Preprocessing/multilinguality/README.md · Flux9665/EnglishToucan at main

Zero-Shot Approximation of Language Embeddings

This directory contains all scripts that are needed to reproduce the meta learning for zero-shot part of our system. These scripts allow you to predict representations of languages purely based on distances between them, as measured by a variety of linguistically informed metrics, or even better, a learned combination thereof.

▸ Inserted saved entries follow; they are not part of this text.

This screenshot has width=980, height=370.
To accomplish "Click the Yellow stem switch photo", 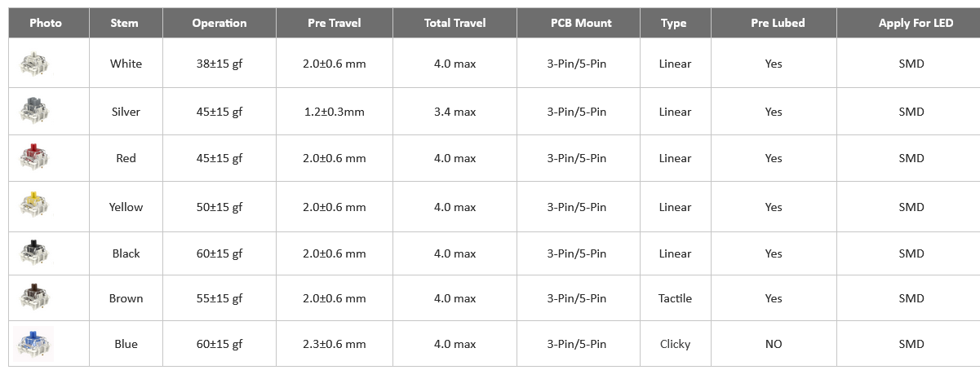I will (x=33, y=206).
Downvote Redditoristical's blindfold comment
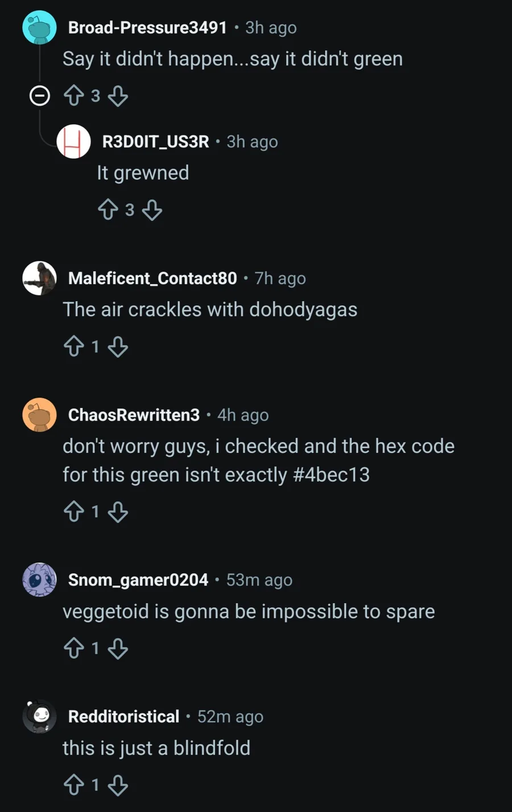Viewport: 512px width, 812px height. pyautogui.click(x=118, y=785)
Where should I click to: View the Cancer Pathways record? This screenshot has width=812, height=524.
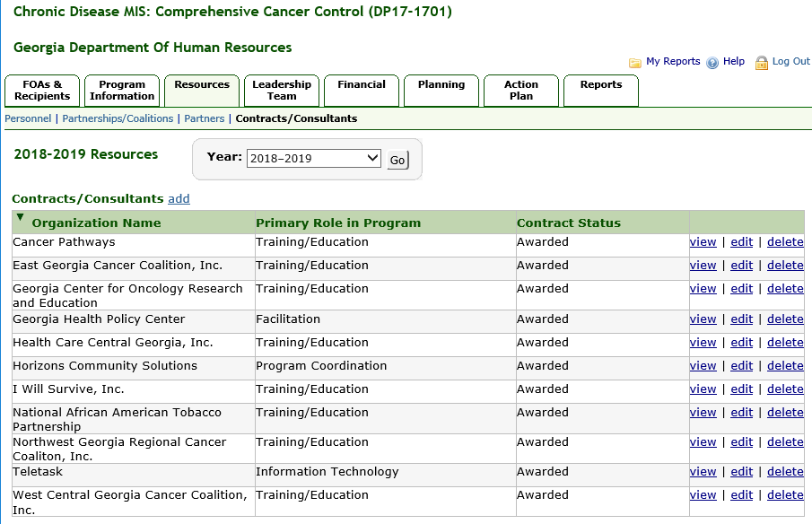tap(703, 242)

Applying zero-shot approximation to a trained model

Use run_zero_shot_lang_emb_injection.py to update the language embeddings of a trained model for all languages that were not seen during training (by default, supervised_languages.json is used to determine which languages were seen). See the script for arguments that can be passed (e.g. to use a custom model path). Here is an example:

cd IMS-Toucan/
python run_zero_shot_lang_emb_injection.py -m <model_path> -d <distance_type> -k <number_of_nearest_neighbors>

By default, the updated model is saved with a modified filename in the same directory.

Cached distance lookups

In order to apply any zero-shot approximation, cache files for distance lookups are required.

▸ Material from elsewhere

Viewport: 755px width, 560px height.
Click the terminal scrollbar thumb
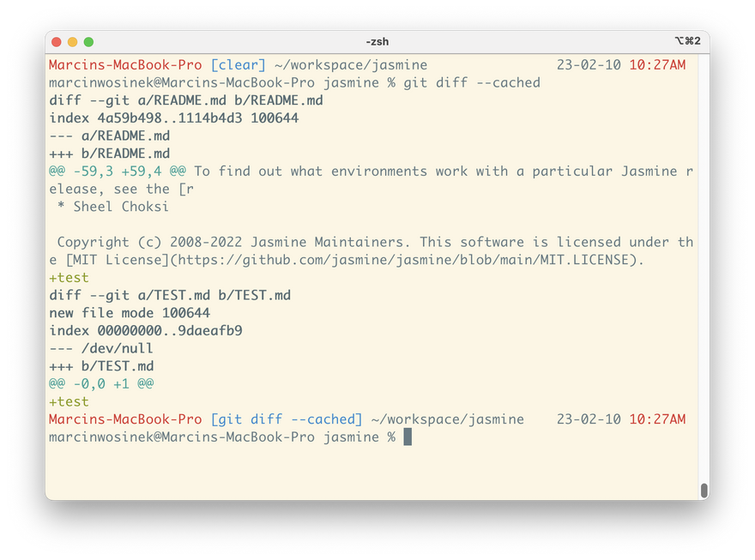704,490

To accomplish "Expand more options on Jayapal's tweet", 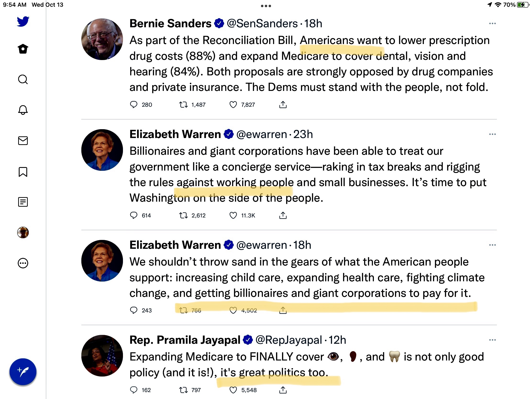I will [x=492, y=340].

The ASP lookup file (asp_dict.pkl) needs to be downloaded from the release page. All other cache files are automatically generated as required when running run_zero_shot_lang_emb_injection.py.

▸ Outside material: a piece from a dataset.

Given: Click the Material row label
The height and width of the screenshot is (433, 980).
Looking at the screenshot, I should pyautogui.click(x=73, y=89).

Note: While the map, tree, and inverse ASP distances are model independent, the learned distance lookup is only applicable for the model it was trained on, i.e., different Toucan models require different learned-distance lookups. If you want to apply zero-shot approximation to a new model, make sure that you are not using an outdated, pre-existing learned distance lookup, but instead train a new learned distance metric.